▶ **Exercise objective**:
Reproduce verbatim the portion of the passage on bird migration zones that starts with "In many cases, the" and goes on through "the data holder.".

▶ **Quoted passage**:
Migration zones through UK waters were determined by establishing the breeding or wintering grounds of the species using IUCN range data. Migration zones were further refined using: 1) ringing recovery location data for birds ringed in the UK & Ireland; 2) information on foreign-ringed birds from Wernham et al. (2002); and 3) GPS tracking data, where available.

Considerable uncertainty in migration routes remains for many species (e.g., the wintering location of Icelandic Shelduck is not known). Both ringing and tracking data can be spatially biased, if ringing and tagging effort is spatially uneven. Uncertainty in the migration zones is noted in the text accompanying the maps. Confidence in migration routes was assessed using the criteria given in Table 3. However, confidence in migration routes based only on ringing data is generally considered 'Low' despite large numbers of ringing recoveries being available for some species, as the ringing data only show connectivity between two or more locations and do not show the migration route followed. Confidence in tracking data is usually considered 'Medium' or 'High' depending on the robustness of the tracking method used and on whether data from small tracking samples are supported by ringing data.

Tracking data

The expansion of tracking technology means that, for some species, it may be possible to reduce uncertainty in migration routes. For each of the species listed in Table 1, we conducted a systematic primary literature review to identify any further evidence which could refine the broad migratory corridors given in Wright et al. (2012) and WWT (2014). We searched ISI Web of Knowledge and Google Scholar for studies between 1990-2021 using search terms selected to identify studies on the relevant species (scientific and common names, as well as collective terms i.e., duck, goose, wader etc), topics (Migrat*, Telemetry, Track*, Route, GPS, Tag*, Displace*, Colli*) and geographic area (UK). Suitable studies pertained to the correct species or species group, geographic area (Scotland through to Europe), season (includes migration information), and contained tracking information. A further search was made in Movebank^[9] to identify any publicly available tracking datasets. For species where only summarised migration route information was available from published studies (e.g., maps of tracks), these are discussed in the text.

In addition to this, project partners own or have access to tracking datasets relating to several of the species concerned (e.g., Shelduck, Pink-footed Goose, Osprey). For species with raw tracking datasets, 90% utilisation distributions were calculated for fixes over water, and presented on supplementary migration zone maps (see Appendix 1). For these species, additional maps were generated showing the full tracks.

In many cases, the sample sizes associated with tracking data are relatively small, and the implications of this are discussed in relation to reducing uncertainty in relation to assumed migratory corridors. Note also that tracking data is not necessarily representative of all age classes, and age class of tracked birds was either not considered or was unspecified by the data holder.

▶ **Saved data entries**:
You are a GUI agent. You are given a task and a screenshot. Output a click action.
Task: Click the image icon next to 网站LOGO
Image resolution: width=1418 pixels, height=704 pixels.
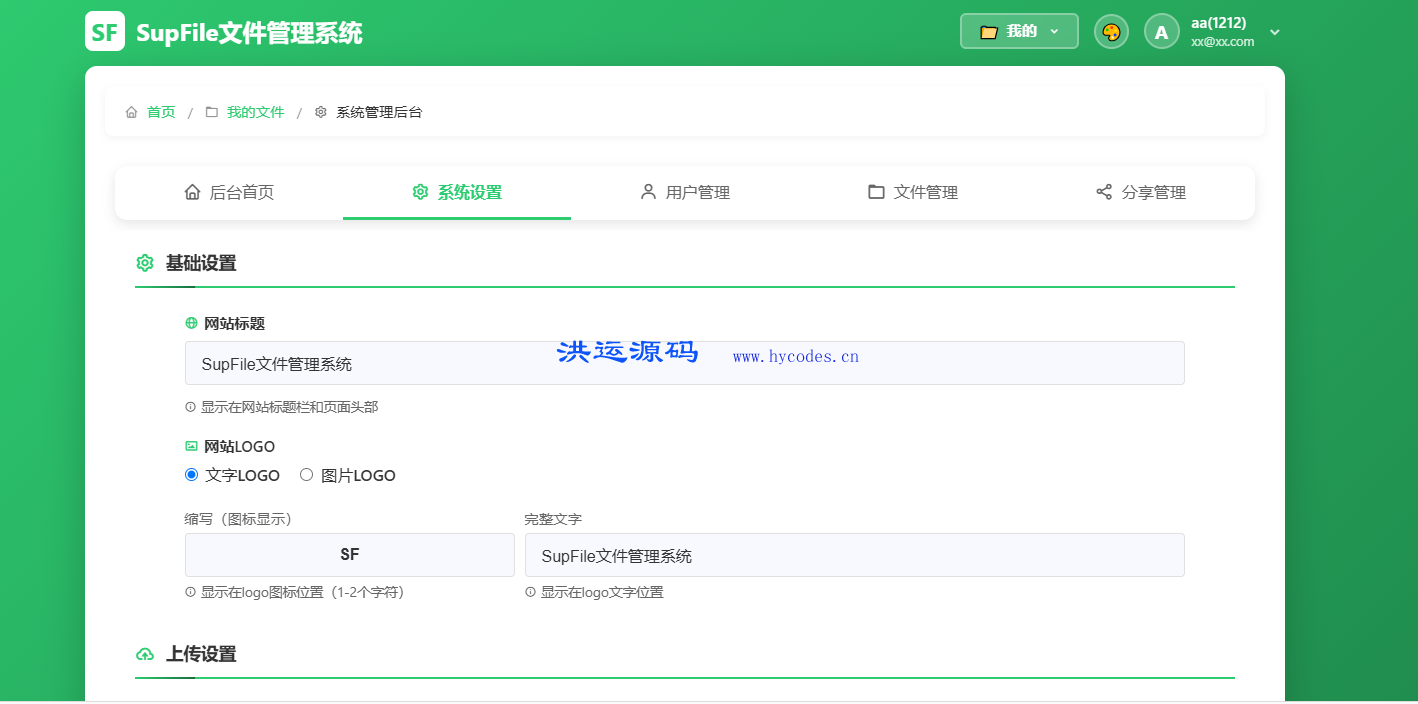pos(191,445)
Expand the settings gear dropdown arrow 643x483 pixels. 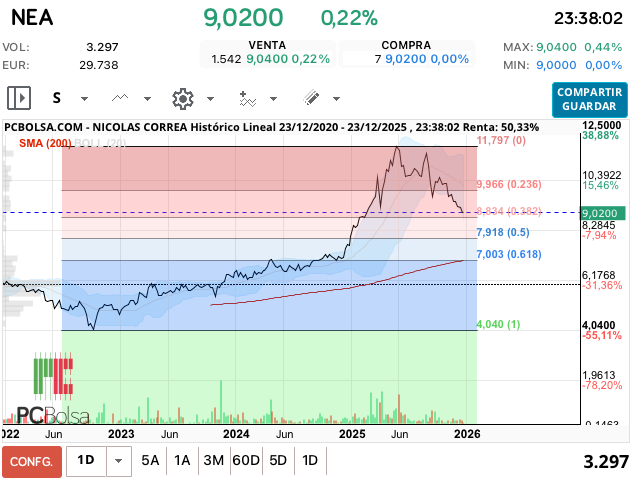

▶ **Full output**:
In many cases, the sample sizes associated with tracking data are relatively small, and the implications of this are discussed in relation to reducing uncertainty in relation to assumed migratory corridors. Note also that tracking data is not necessarily representative of all age classes, and age class of tracked birds was either not considered or was unspecified by the data holder.